What I had also changed in Windows was the performance tuning set from the default from Balanced to Single Port Mode on both cards. The margin of error was negligible, but not enough to warrant a noticeable difference in performance

Here is what I am using to test my throughput and transfer speeds:

Atto Disk Benchmark (across both servers and all Drives + RAM disk)

CrystalDiskMark Benchmark (across both servers and all Drives + RAM disk)

iperf2 2.0.9 (on both OS’s)

Ntttcp (Windows)

ib_send_bw (Linux)

ib_send_lat (Linux)

As you specified, I added the ntttcp test for Windows.

I was previously testing the Linux methods on Linux and did use ib_send_bw. I did recall that ib_send_lat came back with an error, but haven’t gotten to it yet. I’ll add some outputs later in the week for the Linux testing. I also will post CrystalDiskMark results around the same time.

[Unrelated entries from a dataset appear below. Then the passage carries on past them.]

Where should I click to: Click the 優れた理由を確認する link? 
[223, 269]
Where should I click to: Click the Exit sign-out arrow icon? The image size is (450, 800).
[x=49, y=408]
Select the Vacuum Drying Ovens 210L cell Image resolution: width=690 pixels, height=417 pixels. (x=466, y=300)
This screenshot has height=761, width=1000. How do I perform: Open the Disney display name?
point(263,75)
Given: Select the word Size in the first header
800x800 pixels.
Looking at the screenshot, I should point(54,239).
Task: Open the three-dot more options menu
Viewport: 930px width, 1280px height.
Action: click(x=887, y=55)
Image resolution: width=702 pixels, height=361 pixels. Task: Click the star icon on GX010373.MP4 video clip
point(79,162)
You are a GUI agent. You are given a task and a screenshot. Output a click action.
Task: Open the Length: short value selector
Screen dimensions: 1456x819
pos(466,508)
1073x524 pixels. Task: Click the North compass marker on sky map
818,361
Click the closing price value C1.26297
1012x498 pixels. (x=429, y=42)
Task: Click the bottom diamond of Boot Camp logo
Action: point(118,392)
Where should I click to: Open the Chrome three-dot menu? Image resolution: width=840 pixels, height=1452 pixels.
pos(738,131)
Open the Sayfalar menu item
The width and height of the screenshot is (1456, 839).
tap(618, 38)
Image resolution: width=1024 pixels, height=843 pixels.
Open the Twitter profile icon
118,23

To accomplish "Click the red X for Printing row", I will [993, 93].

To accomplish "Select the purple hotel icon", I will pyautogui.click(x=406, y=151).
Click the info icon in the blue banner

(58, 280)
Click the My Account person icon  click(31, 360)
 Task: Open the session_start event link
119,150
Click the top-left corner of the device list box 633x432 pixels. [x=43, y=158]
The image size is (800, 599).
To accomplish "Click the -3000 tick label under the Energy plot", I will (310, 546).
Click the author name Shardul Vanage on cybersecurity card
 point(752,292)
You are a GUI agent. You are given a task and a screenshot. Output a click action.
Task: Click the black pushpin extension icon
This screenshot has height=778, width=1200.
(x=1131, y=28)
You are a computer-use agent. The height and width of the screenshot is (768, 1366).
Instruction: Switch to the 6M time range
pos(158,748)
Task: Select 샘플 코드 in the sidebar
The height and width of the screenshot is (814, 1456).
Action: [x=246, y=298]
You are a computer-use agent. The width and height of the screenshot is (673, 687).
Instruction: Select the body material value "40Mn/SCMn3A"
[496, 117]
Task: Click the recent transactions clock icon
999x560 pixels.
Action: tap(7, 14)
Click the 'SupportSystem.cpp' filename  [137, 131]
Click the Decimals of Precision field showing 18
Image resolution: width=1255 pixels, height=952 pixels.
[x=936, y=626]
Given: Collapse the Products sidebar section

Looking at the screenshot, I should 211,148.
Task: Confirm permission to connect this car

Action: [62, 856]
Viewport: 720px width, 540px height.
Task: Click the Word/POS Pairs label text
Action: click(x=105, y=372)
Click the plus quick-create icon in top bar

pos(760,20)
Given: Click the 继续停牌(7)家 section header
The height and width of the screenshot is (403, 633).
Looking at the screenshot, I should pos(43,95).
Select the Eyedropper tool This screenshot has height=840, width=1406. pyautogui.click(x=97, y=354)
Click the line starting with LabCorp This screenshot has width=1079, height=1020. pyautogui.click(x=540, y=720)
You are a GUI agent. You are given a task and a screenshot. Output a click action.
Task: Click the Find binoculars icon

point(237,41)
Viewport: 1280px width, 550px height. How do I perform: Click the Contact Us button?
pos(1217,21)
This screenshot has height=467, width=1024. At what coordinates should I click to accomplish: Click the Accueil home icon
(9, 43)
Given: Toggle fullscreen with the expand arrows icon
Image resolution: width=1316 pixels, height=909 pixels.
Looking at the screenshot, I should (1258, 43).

For now, I’ve attached my output of ntttcp in a text file of the R620. What I noticed was that on single threaded tests, it would run just fine. However, the results were effectively that of 10g speeds (which is to be expected, since the cards would need to leverage multi-threading for better performance). Yet, when I try to run a multi-threaded test, it would hang on the version information. I’ve tried to adjust some of the values in the command but it would still give me the same results. Within that file, I also ran a second test but with some modified values (an asynchronous test with a 2m size) for comparison.

The next item is the atto benchmarking from both servers. I’ve omitted the RAM disk results, as I ran out of time to test them today. However, I’ve included screenshots of both instances to their respective drives. Going from the ITX to the R620 yielded results that were good on the RAID 1 SSD’s, but much slower on the RAID 5 SSD’s (which is to be expected, as RAID 5 is typically very slow). I’ve yet to test a RAID 10 configuration just to see what performance I get (which I would assume would fall between both RAID levels).

The biggest problem I see is going from the R620 to the ITX system. And its pretty slow, as by the screenshot I took. Its almost as if I’m running the tests locally and getting the same results. This is where I had checked and made sure that everything was identical to the R620, which it is and am stuck on and am trying to figure out if I’m running into a bottleneck of some sort.

Again, I’ve attached the output and screenshots for your reference. If there’s anything you would like for me to test, let me know and I’ll be happy to do it.

Thank you.

Hi Chen,

As an update, In was finally able to perform the test on Linux.

Attached is the output of the ib_write_bw test as you requested.

Based on the test, it seems to be reaching closer to the 40gb mark. The average is about 32gb (as dividing 32gbps / 8 = 4GB/s). However, I would like to be somewhat above the 35gbps (or 4.5GB/s), if possible.

I’ve already done my tuning with the OS as best I can. I am using the high throughput profile on both ends, however my transfer speeds are still relatively low when copying the files. I have created a samba share on both ends in Linux. For the ITX server, it is running a GUI of centos 7 while the r620 is on centos 7 minimal.

I’m able to catch a glimpse of the transfer rates of the files and it is still about 500MB/s, which is the speed of the SSD’s.

So it seems that the bottleneck is still either the drives or maybe something within the configuration.